Cereal Chem 43:271 - 283. | VIEW
The Biological Availability of Essential Amino Acids in Wheat, Flour, Bread, and Gluten.
F. N. Hepburn, W. K. Calhoun, and W. B. Bradley. Copyright 1966 by the American Association of Cereal Chemists, Inc.
Rat-feeding experiments were conducted to determine the extent to which the essential amino acids of wheat and wheat products are utilized. This study reports the availabilities of methionine, threonine, tryptophan, valine, phenylalanine, leucine, and isoleucine in wheat, flour, bread, and gluten. Availability values were measured both by determining the proportion of sample amino acid excreted in the feces and by equating the increase in carcass nitrogen to the ingestion of the amino acid. The latter is believed to be the more reliable method. The increase in total carcass nitrogen content was found to vary directly with the amount of available amino acid consumed when that amino acid was limiting in the diet.

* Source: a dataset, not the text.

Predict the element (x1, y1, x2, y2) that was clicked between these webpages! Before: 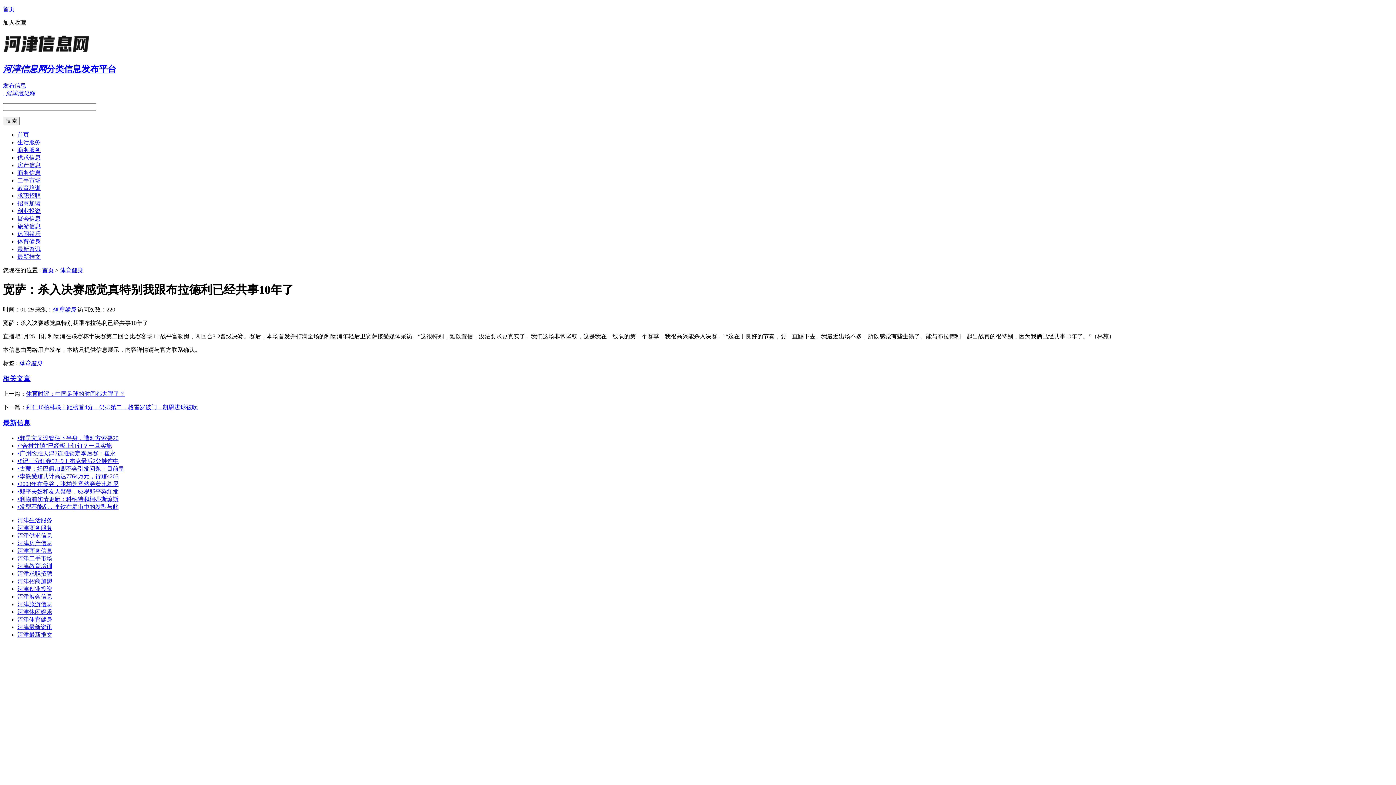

Nitrogen gains on sample diets were referred to standard response curves obtained by feeding pure amino acids, and the percent availability was calculated by comparing the derived values to those obtained by microbiological analyses of the samples. Results by both methods show the biological availability of these amino acids to be generally high in the products studied. Availabilities tended to be highest in gluten and lowest in the whole wheat, perhaps because of differences in digestibility.